L'arcipelago fu annesso alla Gran Bretagna nel 1889, e poi alla nuova colonia inglese delle Isole Gilbert e Ellice (le odierne Kiribati e Tuvalu) nel 1916; all'epoca Tokelau era noto come Union Group, un toponimo che non ebbe fortuna forse perché assomigliava più al nome di una banca che a quello di un paradiso tropicale. In seguito molti abitanti di Tokelau emigrarono per lavorare nelle miniere di fosfati di Banaba (Ocean Island). Le isole furono amministrate dalla Nuova Zelanda a partire dal 1925, e vennero incluse nei suoi confini territoriali nel 1948. Il toponimo Tokelau Islands fu creato nel 1946, e poi abbreviato in Tokelau nel 1976; si tratta di un termine polinesiano che significa 'vento del nord'.
L'amministratore di Tokelau è tuttora nominato dal ministro degli affari esteri neozelandese, e ad Apia, Samoa, ha sede il segretario ufficiale delle isole.

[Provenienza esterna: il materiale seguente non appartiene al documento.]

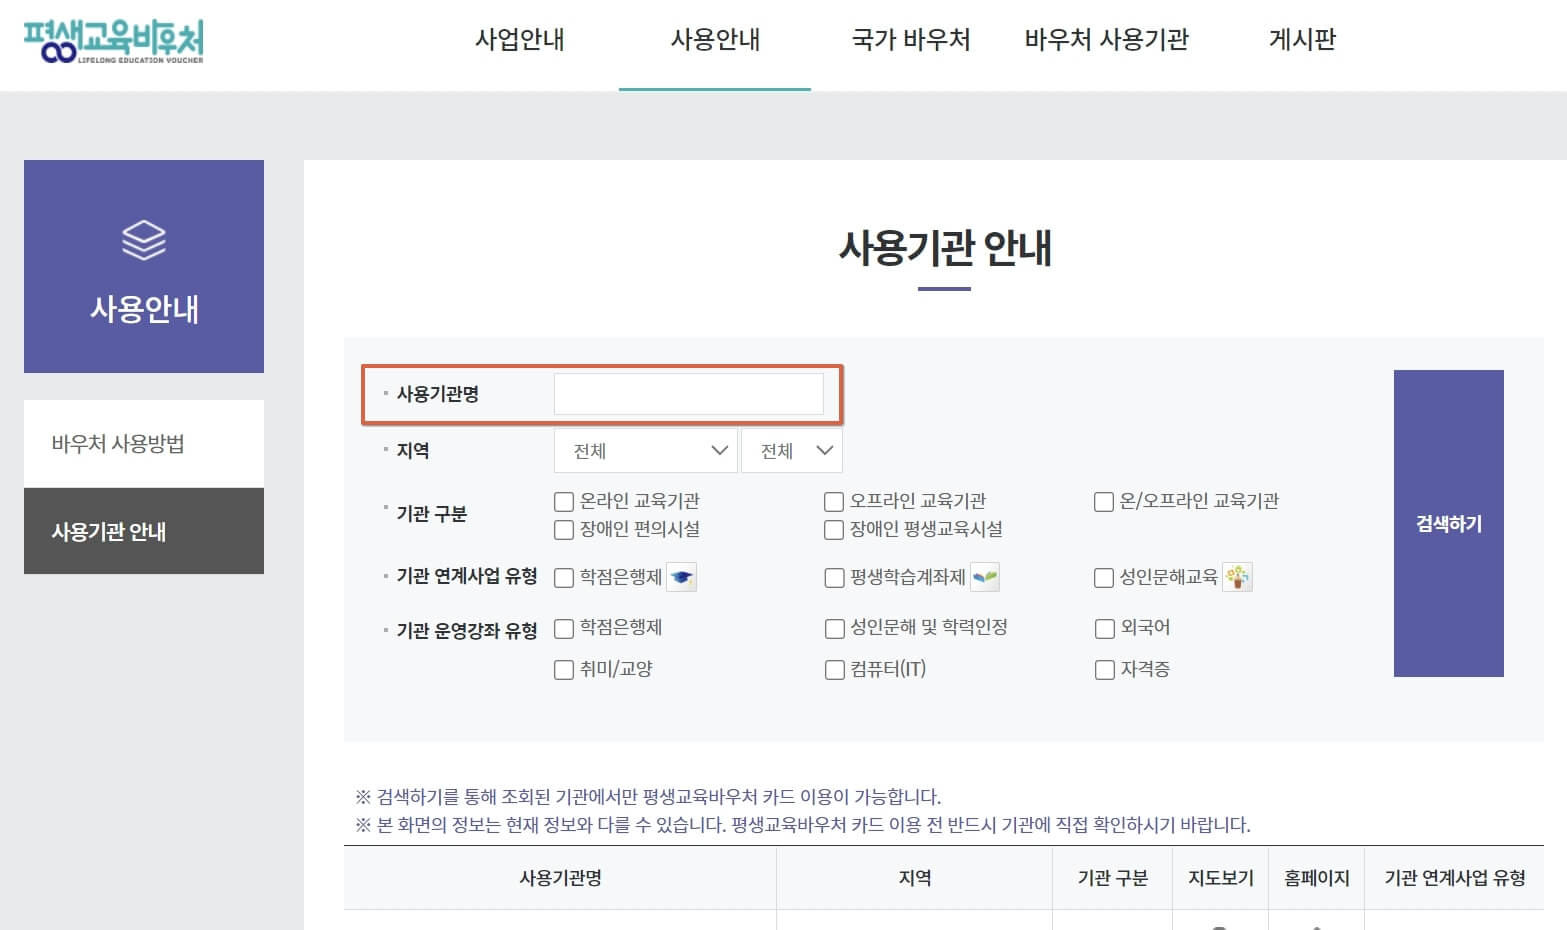Click the layers icon above 사용안내 sidebar
The width and height of the screenshot is (1567, 930).
click(x=143, y=240)
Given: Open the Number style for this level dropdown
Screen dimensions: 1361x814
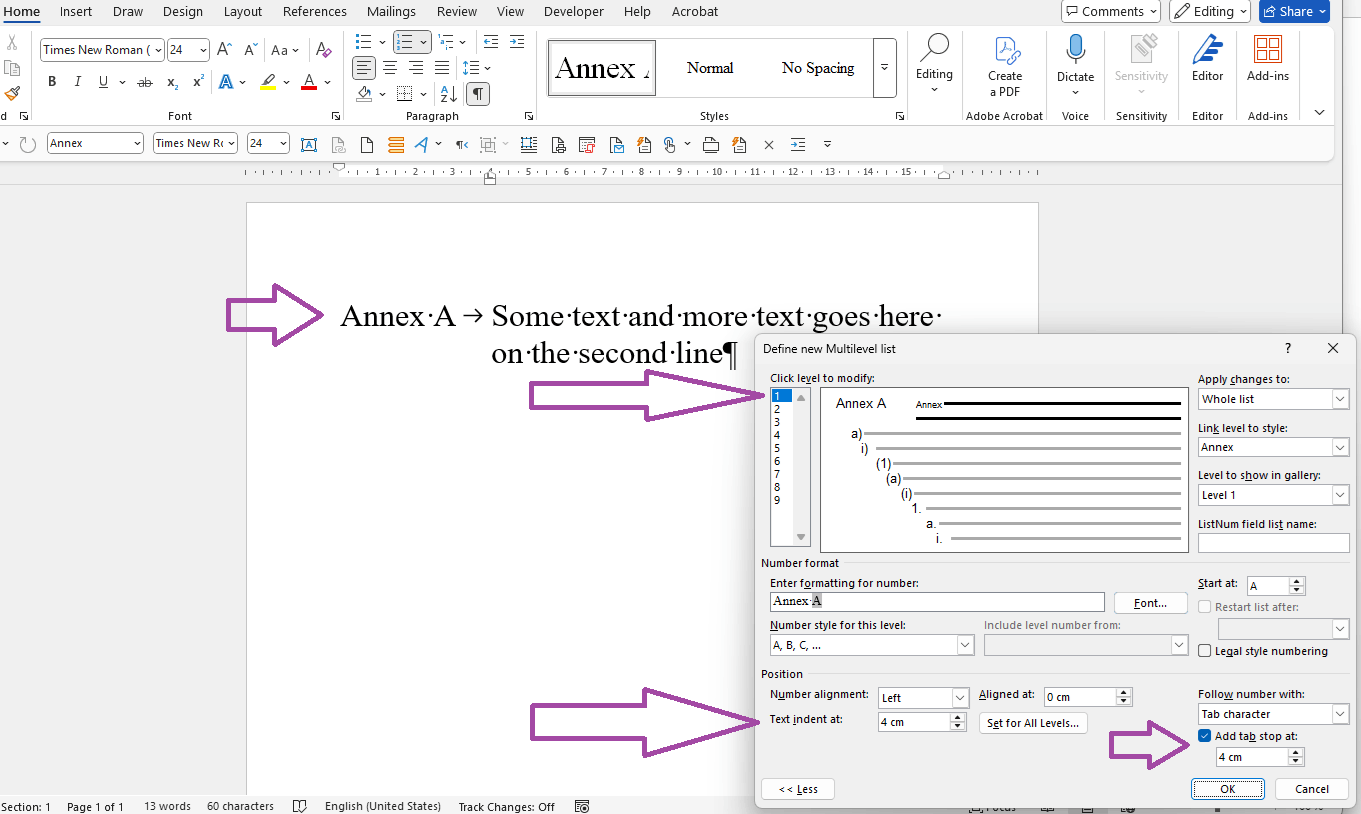Looking at the screenshot, I should coord(961,644).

Il paese dipende in massima parte dagli aiuti stranieri, soprattutto neozelandesi, ma si sta facendo strada il desiderio di indipendenza, incoraggiato dalla Nuova Zelanda e dalle Nazioni Unite.
La pubblica amministrazione è stata trasferita a Tokelau da Samoa, e a partire dal 1996 il consiglio generale fono detiene il potere legislativo. L'introduzione del traghetto che fa servizio tra le isole e il miglioramento delle telecomunicazioni satellitari hanno tolto Tokelau dal suo isolamento, ma la carenza di terra e il sovraffollamento ormai cronico restano problemi gravi per le isole, soprattutto perché il riscaldamento globale del pianeta minaccia seriamente la sopravvivenza futura dell'arcipelago.
Tokelau si sta muovendo lentamente, ma costantemente verso l'indipendenza (pur mantenendo pieno accesso ai servizi della Nuova Zelanda, allo stesso modo di Niue). Tuttavia il processo ha subito un arresto nel 2006 quando il referendum non ha ottenuto il risultato sperato. Un altro voto era previsto nel 2007.